Oscar hocha la tête.
— Le Cœur, c’est cette dalle. C’est l’endroit où tout commence, et où tout recommence. Il pulse. Il veille. Et il choisit.
— Et toi ? Tu es l’un d’eux ?
Il s’approcha de la dalle et posa sa main dessus. Les symboles brillèrent d’une lumière bleue.
— J’ai refusé. J’ai résisté. Mais je suis devenu son gardien. Je suis resté… bloqué.
— Alors pourquoi moi ? Pourquoi maintenant ?
Oscar la regarda intensément.
— Parce que tu es différente. Tu n’es pas seulement une élue. Tu es une mémoire vivante. Une porte. Le Cœur veut s’ouvrir. Il a besoin de toi.
— Et si je refuse ?
Il détourna les yeux.
— Il prendra quelqu’un d’autre. Peut-être Max. Peut-être Esther. Ou pire… Manon. Il choisira jusqu’à ce que l’un accepte.
Amélia se sentit submergée par l’émotion. Elle regarda les visages figés autour d’elle. Et soudain, elle en reconnut un. *Élina*. Sa sœur. Plus jeune. Son visage paisible, figé dans la pierre.
— Non…
Elle s’approcha, les larmes aux yeux. Elle toucha le visage glacé.
— Je la veux en vie. Je veux la sauver.
Oscar prit une longue inspiration.
— Il y a une seule façon de la libérer. Tu dois prendre sa place.
Amélia recula, choquée.
— Tu veux dire… rester figée ici ? Pour l’éternité ?

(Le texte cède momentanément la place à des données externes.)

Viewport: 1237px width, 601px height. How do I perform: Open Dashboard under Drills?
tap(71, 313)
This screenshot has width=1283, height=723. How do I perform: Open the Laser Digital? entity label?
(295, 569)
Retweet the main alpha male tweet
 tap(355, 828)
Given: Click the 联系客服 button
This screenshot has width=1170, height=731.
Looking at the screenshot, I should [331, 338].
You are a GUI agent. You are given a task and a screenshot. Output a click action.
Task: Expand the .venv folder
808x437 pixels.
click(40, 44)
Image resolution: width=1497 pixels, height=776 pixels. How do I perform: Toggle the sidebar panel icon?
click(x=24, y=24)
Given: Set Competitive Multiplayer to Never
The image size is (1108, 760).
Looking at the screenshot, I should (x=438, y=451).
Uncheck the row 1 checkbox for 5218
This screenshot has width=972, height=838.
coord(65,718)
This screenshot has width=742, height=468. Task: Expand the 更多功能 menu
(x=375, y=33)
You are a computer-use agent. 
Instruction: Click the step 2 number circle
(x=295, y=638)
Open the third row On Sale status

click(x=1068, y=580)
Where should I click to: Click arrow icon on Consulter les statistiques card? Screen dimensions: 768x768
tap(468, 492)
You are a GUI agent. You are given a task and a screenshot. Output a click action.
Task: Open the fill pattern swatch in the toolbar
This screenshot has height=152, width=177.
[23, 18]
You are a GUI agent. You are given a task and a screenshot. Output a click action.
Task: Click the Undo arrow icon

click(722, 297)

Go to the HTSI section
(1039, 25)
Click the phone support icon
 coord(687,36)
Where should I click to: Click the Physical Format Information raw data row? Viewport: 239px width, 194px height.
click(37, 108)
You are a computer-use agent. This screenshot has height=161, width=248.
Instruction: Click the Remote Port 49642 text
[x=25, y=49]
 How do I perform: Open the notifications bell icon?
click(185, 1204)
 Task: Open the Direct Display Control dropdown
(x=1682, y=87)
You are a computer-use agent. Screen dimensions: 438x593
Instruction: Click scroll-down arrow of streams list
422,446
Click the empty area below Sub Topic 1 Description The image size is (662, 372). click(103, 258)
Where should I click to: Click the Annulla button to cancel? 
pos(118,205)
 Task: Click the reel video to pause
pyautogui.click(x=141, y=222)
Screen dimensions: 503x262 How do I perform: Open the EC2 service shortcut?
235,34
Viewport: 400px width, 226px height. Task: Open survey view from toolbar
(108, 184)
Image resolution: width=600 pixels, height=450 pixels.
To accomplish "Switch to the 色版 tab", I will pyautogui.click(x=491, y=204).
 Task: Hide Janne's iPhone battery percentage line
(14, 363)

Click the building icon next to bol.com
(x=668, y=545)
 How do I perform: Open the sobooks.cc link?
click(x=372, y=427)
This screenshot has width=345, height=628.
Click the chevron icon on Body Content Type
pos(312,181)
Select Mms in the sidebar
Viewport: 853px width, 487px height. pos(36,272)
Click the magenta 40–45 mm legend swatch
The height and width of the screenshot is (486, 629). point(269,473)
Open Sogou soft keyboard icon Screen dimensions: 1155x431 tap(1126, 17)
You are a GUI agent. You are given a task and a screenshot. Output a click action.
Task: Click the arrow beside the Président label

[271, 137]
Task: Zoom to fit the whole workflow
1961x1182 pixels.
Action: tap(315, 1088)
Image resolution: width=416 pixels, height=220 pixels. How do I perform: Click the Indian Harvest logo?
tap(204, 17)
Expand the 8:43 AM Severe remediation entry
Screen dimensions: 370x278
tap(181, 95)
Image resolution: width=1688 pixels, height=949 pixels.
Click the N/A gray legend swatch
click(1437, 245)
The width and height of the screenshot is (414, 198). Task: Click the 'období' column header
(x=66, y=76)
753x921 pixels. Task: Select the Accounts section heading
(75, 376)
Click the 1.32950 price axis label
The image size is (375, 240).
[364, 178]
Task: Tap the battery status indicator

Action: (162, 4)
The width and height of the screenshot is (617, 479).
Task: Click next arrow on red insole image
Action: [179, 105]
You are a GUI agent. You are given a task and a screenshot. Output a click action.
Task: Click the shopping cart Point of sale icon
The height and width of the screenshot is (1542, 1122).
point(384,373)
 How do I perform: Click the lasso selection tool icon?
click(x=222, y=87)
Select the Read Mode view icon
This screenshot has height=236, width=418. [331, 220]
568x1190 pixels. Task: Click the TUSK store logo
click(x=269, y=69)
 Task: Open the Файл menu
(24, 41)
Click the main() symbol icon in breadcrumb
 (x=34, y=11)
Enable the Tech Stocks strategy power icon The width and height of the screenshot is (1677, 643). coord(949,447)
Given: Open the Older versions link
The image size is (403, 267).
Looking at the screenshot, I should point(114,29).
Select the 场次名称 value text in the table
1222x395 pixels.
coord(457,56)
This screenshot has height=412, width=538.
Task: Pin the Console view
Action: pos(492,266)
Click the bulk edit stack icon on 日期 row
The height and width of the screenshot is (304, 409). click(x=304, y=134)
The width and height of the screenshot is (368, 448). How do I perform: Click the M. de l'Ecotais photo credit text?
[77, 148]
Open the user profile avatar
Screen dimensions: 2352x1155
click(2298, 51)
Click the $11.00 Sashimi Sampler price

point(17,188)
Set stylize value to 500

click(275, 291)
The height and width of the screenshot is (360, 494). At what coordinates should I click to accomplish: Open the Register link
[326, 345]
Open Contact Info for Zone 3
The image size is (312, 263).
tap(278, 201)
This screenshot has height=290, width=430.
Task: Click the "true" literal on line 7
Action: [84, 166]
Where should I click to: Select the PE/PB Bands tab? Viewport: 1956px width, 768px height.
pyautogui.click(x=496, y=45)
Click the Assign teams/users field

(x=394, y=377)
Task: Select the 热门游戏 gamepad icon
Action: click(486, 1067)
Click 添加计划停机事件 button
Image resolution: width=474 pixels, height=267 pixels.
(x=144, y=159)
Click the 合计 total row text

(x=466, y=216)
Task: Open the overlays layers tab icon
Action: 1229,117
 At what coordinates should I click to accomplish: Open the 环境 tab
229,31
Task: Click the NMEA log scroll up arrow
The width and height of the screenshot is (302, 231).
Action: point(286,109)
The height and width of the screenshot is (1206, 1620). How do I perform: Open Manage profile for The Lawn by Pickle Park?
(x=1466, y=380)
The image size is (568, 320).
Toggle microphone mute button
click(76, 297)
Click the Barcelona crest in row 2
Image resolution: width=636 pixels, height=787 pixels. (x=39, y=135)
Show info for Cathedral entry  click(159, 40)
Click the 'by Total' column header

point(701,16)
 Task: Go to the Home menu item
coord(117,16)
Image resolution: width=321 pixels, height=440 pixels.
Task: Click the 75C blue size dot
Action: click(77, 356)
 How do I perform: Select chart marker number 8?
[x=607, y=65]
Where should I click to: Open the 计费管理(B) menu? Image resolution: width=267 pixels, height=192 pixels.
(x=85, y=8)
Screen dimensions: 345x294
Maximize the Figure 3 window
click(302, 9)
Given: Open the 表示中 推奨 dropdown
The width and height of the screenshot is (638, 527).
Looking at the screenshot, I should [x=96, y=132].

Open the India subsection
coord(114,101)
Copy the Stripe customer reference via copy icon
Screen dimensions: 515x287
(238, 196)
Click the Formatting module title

— Non. Pas éternellement. Mais le Cœur demande une mémoire active pour relâcher celles qu’il retient. Un échange. Si tu acceptes… tu peux la sortir. Et un jour, quelqu’un d’autre te remplacera. Comme moi.
Amélia serra les poings. C’était absurde, irréel, mais tout en elle lui disait que c’était vrai.
Elle regarda Oscar.
— Tu es resté ici… combien de temps ?
— Soixante-sept ans. Mais pour moi, c’était comme dix.
Amélia posa la main sur la dalle. Les symboles brillèrent plus fort. Elle ferma les yeux.
— Je le ferai. Mais pas pour l’école. Pas pour le Cœur. Je le fais pour elle.
Une lumière blanche envahit la salle. Le sol trembla. Et puis… plus rien.
Silence.
Amélia avait disparu.
Devant la dalle, Élina ouvrit lentement les yeux. Elle tomba à genoux, tremblante.
Oscar s’agenouilla à ses côtés.
— Elle l’a fait, murmura-t-il.
Un nouveau visage était apparu dans le mur. Amélia. Calme. Les yeux clos.
Mais un léger sourire sur les lèvres.